Дома у него собирались хлысты, и он готовил их к выступлению в Религиозно-философском собрании; ввел в него И. С. Проханова, сектанта-молоканина, теолога, издававшего в Петербурге журнал «Духовный христианин» (это как раз он, к неудовольствию Мережковского, собирался привнести «логику» в сектантский хаос); после Закона о свободе совести и вероисповедания подпольная, неортодоксальная Русь вылезла наружу, и до каких только фантастических вещей не договаривались ее вожди и рядовые адепты, и как часто вспоминались эти люди и эти споры потом, когда вспыхнул русский бунт, но тогда все казалось живым, новым, внушало надежду, радость, опьянение.

Пришвину в этом «пассионарном» мире, куда стремились проникнуть и «повертеться» русские интеллектуалы, доверяли, в нем было некое обаяние – он нашел себя – хотя больше в петербургских сектах, чем среди заволжских староверов.

«Во время одной из ночевок в лесу, у костра, заходит разговор на отвлеченные мистическо-философские темы, – вспоминал поход к Светлояру в обществе старика-раскольника К. Давыдов. – Наш начетчик, человек вообще малоразговорчивый, враждебно отмалчивался»[245]. Изумительно верная деталь отношения народа к интеллигенции, вряд ли признаваемая участниками Религиозно-философского общества. А вот петербургские сектанты – это другое. Им внимание писателей льстило, хотя, как заметил Пришвин в очерке «Круглый корабль», Легкобытов «не затем ходит в наше Общество, чтобы учиться, а хочет привлечь на свою сторону интеллигенцию».

И все же наивно было бы полагать, что роль спеца (спецчеловека) по сектам Пришвина вполне удовлетворила.

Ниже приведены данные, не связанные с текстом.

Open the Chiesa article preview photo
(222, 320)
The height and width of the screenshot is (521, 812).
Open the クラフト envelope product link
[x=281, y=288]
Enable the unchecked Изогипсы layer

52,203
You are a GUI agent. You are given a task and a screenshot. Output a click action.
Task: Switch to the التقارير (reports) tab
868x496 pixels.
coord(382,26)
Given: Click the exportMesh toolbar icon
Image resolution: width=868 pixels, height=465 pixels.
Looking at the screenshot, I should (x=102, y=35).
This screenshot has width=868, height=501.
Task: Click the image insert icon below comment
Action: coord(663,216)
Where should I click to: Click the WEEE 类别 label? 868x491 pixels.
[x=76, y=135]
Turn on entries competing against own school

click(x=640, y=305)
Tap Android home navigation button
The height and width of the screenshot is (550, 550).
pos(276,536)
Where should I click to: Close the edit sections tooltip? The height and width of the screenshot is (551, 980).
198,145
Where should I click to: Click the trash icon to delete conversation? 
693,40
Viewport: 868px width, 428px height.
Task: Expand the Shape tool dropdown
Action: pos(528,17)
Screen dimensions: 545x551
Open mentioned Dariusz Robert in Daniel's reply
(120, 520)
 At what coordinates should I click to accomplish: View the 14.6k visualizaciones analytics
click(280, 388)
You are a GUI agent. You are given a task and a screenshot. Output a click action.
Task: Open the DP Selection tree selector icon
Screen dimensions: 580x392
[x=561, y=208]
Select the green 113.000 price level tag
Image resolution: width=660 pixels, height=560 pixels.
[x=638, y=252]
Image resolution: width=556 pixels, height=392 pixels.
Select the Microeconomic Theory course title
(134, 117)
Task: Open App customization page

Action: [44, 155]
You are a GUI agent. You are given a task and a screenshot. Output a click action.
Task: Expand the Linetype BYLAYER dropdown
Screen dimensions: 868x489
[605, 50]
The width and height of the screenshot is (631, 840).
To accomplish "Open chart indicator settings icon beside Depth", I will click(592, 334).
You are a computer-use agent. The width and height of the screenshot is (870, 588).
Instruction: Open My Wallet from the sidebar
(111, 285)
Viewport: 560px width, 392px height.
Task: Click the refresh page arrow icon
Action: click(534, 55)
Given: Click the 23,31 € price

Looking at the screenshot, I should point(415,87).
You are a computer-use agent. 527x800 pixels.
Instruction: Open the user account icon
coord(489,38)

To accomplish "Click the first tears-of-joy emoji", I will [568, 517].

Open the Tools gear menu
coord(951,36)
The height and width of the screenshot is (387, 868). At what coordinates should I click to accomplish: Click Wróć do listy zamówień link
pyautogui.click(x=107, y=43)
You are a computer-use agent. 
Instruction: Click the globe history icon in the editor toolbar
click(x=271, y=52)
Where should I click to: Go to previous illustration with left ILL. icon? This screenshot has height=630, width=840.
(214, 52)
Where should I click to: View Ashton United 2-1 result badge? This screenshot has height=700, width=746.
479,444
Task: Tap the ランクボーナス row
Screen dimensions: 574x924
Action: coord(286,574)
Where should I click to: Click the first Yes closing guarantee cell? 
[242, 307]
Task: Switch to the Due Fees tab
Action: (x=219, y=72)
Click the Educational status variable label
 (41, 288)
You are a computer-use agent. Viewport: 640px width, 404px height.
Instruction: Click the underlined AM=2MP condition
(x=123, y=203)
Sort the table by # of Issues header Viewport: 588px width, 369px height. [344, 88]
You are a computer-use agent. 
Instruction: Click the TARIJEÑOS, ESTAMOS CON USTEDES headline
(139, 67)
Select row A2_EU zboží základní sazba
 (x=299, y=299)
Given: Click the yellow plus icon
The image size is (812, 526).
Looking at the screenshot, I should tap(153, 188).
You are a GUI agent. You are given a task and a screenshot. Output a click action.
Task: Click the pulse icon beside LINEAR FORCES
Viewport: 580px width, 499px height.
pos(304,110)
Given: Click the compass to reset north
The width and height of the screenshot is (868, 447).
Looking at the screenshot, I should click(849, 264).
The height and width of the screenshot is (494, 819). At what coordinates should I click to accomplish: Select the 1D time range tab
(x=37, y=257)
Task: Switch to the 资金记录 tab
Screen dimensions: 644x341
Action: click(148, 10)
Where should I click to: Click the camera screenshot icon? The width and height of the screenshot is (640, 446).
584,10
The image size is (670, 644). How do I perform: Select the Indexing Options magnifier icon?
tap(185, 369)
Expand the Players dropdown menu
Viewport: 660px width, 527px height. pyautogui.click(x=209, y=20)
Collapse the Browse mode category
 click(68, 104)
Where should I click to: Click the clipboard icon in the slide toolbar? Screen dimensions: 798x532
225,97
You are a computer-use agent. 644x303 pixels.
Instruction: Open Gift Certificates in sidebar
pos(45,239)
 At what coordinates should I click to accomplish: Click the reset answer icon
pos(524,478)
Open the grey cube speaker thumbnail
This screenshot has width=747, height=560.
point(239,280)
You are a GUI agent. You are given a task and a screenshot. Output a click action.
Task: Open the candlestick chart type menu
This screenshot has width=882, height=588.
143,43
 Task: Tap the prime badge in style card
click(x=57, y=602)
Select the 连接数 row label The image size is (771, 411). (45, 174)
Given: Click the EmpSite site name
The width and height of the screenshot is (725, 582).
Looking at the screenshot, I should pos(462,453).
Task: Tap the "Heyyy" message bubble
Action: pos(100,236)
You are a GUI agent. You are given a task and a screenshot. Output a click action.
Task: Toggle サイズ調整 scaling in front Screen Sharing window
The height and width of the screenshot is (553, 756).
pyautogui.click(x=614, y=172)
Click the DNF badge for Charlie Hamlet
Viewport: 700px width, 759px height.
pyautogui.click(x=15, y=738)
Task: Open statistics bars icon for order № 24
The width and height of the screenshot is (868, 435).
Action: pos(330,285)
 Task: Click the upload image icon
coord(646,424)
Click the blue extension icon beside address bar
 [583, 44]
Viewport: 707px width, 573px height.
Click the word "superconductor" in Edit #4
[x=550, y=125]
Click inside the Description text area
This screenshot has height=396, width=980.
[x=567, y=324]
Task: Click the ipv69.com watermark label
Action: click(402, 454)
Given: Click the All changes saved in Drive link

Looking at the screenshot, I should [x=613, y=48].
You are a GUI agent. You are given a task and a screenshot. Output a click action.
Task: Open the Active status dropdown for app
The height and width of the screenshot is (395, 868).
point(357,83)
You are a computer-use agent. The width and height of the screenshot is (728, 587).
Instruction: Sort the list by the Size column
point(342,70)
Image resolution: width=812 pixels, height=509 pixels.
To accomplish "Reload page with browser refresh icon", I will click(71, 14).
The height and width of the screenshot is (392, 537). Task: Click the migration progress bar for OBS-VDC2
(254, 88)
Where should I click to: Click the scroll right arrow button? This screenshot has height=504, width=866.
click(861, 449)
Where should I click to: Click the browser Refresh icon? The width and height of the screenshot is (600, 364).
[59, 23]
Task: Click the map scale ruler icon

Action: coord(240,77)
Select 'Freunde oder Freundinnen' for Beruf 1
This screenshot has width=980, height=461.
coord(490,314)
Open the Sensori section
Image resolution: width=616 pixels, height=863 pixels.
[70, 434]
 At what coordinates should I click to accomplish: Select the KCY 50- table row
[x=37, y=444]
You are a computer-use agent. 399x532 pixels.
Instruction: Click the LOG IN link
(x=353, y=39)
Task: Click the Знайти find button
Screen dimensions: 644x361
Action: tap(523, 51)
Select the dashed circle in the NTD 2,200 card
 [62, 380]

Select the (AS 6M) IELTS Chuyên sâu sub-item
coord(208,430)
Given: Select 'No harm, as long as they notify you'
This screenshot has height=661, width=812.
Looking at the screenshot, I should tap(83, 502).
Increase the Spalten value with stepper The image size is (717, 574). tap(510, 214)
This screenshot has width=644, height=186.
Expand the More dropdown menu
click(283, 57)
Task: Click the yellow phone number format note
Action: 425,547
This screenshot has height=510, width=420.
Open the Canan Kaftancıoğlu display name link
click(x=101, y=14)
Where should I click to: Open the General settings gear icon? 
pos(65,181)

Да, он хорошо представлял себе мировоззрение вождей декадентов, о которых тот же Легкобытов отзывался так: «В них есть что-то большое, в них есть частица того, что и у меня, но только они с небом играют…»[246]; многих из этих «игроков» писатель искренне уважал, даже любил («Будучи целый год вдали от столицы, я спрашивал часто себя: что делает в это время Мережковский? На него у меня была в душе надежда, потому что его я люблю как человека и уважаю как большого писателя и даже учителя»[247]), считал эту страницу в истории русской культуры чрезвычайно важной и впоследствии пытался написать роман «Начало века», где Мережковский должен был быть выведен в образе Светлого иностранца, несущего своей незнакомой родине свет, – замысел, которому не суждено было воплотиться, – но все же с сектантством Пришвин себя не отождествлял, с самого начала заняв позицию наблюдателя, а вовсе не адепта или неофита. Он мог водить дружбу с сектантским вождем Легкобытовым, что замещало ему отсутствие дружбы с Розановым («Легкобытов есть верующий Розанов»[248]), защищать охтенскую богородицу Дарью Васильевну Смирнову, но, казалось, ничто не могло поколебать его психически здоровую натуру, и, ведя эту захватывающую игру, Пришвин, похоже, ничем не рисковал.

Ему не изменяла трезвость и зоркость мышления, он не попадал ни под чье влияние до самозабвения, как А. Белый – в плен к Штейнеру и теософам, не сталкивался с проблемой алкоголизма, как Блок, не был гомосексуалистом, как Клюев или Кузмин («все эти импотенты, педерасты, онанисты, мне враждебные люди, хотя были бы и гениальными: я не признаю. Моя жена с огромными бедрами, и мне было с ней отлично»[249][250]).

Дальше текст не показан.